* **PROBLEM REQUIREMENTS**
Transcribe exactly, please, the line bearing "Given: Open Dr Prince display name" and all later lines through the end of the records, with the pictures left out.

* **DATA IN THIS EXERCISE**
───

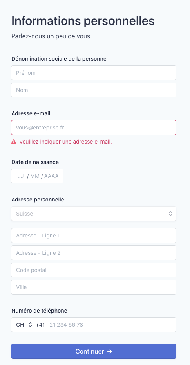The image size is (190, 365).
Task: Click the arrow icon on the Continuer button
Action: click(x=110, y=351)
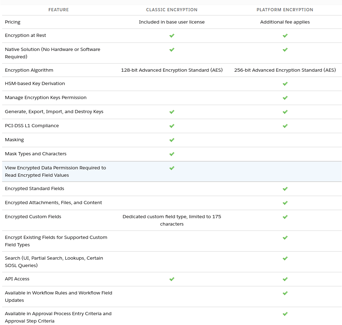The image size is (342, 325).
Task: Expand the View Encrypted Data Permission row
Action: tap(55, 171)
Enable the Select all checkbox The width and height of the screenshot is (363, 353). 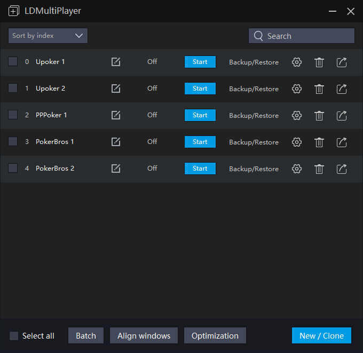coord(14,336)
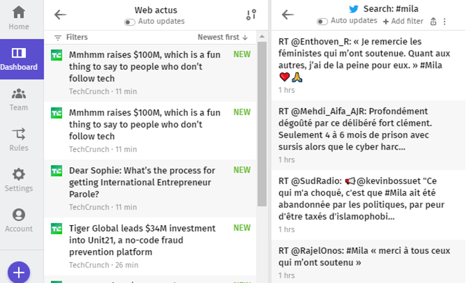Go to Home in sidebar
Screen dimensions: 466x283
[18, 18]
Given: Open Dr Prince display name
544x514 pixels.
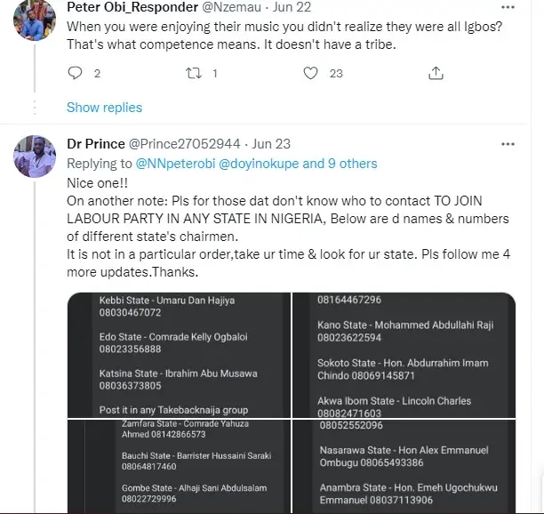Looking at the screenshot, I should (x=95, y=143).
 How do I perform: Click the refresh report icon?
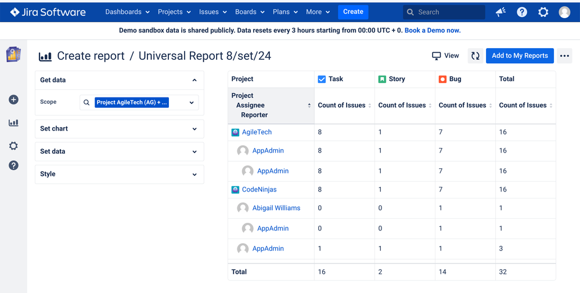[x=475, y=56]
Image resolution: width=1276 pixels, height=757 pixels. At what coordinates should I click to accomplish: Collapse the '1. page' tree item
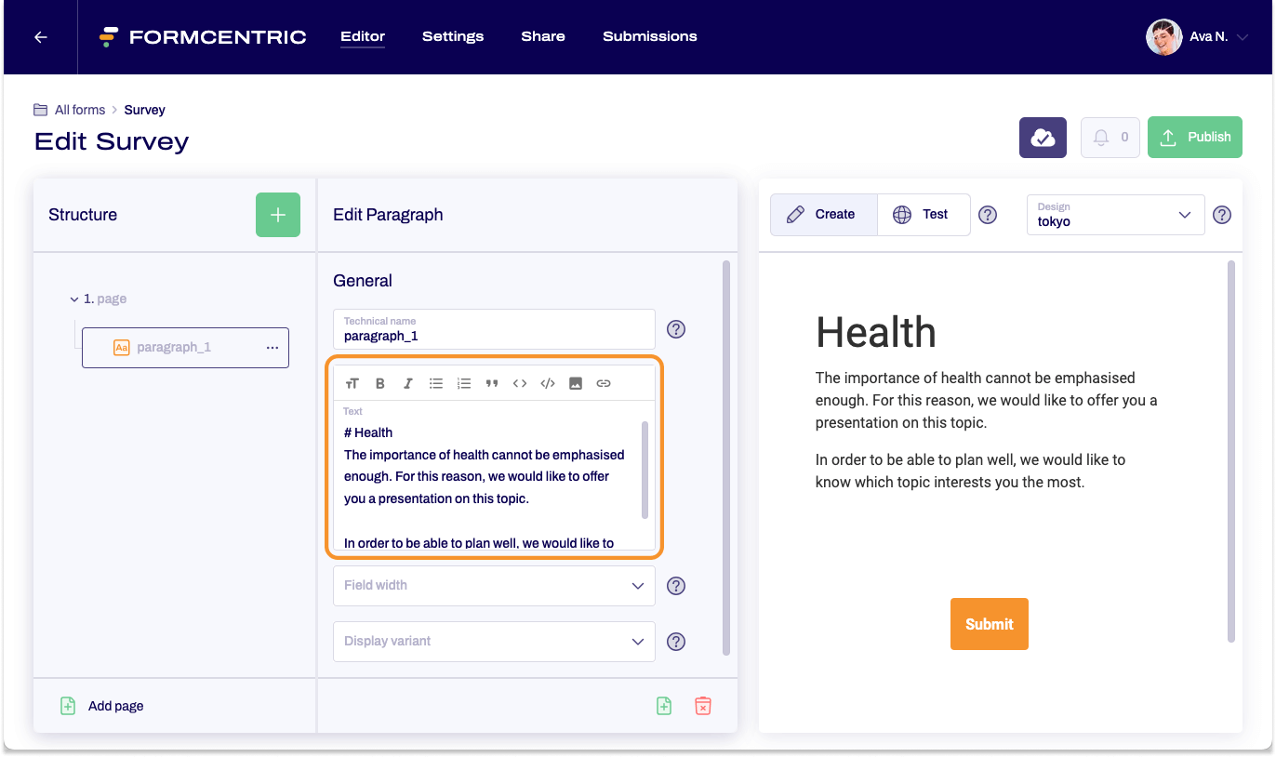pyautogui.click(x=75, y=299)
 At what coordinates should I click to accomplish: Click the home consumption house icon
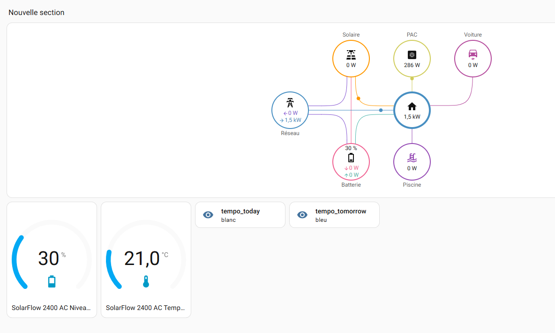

───

* **REPLY**
Given: Open Dr Prince display name
544x514 pixels.
Looking at the screenshot, I should (x=95, y=143).
 How do I perform: Click the refresh report icon?
[x=475, y=56]
Image resolution: width=1276 pixels, height=757 pixels. At what coordinates should I click to accomplish: Collapse the '1. page' tree item
pyautogui.click(x=75, y=299)
 At what coordinates should I click to accomplish: Click the home consumption house icon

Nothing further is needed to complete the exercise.